Abstract

Introduction: Endoscopic cryotherapy is increasingly used for the palliation of dysphagia (DP) from bulky esophageal tumors. Our prior research has shown endoscopic cryotherapy to be safe and effective for DP palliation in unresectable esophageal cancer. Although clinical improvements in DP have been documented, there is no evidence to demonstrate objective reduction in tumor size with this treatment modality. The goal of this pilot study was to objectively evaluate the change in the size of the primary esophageal tumor before and after treatment with cryotherapy. Methods: A retrospective consecutive case series of 7 patients with stage IV esophageal adenocarcinoma who received endoscopic cryotherapy for palliation of DP and had contrast enhanced Computerized Tomography (CT) before and after cryotherapy from May 2014 to October 2015. Each mucosal site was treated for 20-30 seconds for 2-3 cycles with at least 45 seconds between freezes to allow complete tissue thawing.
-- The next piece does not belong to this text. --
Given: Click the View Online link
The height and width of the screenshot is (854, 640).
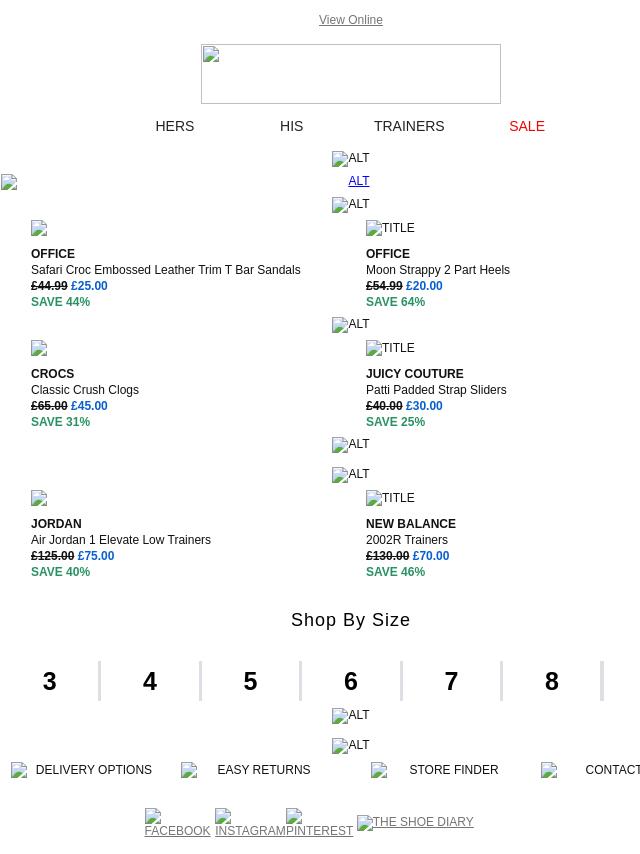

Tumor size was assessed using the CT scans. The maximum length and thickness of the tumor was recorded in centimeters (cm). DP was measured using a 4-point Likert scale: 0, no DP; 1, DP to solids; 2, DP to semi-solids; 3, DP to liquids; 4, DP to own saliva. Wilcoxon signed rank test was used to evaluate change in tumor size and DP scores between pre- and post-cryotherapy. Results: Of 7 patients, 6 were males and 1 female. Mean age was 53.3 years. Among 7 patients, a total of 19 cryotherapy treatments were delivered (mean treatments per patient=2.7; range 2-4). All 7 patients also received systemic chemotherapy while undergoing cryotherapy. Six out of 7 patients demonstrated progression of the metastatic disease during this time period. The mean tumor length decreased from 4.4 cm pre-cryo to 3.2 cm post-cryo while the mean tumor thickness decreased from 1.4 cm pre-cryo to 1.2 cm post-cryo. Similarly, the mean DP score improved from 3.5 pre-cryo to 2.5 post-cryo. None of these findings was statistically significant owing to a very small sample size. None of the patients had any adverse effects. Conclusion: Our pilot study provides preliminary evidence of reduction in tumor size following endoscopic cryotherapy for palliation of DP in patients with advanced esophageal cancer. The reduction in tumor size was evident despite progression of distant metastatic disease in the majority of patients. Prospective studies with large sample sizes are needed to confirm this finding.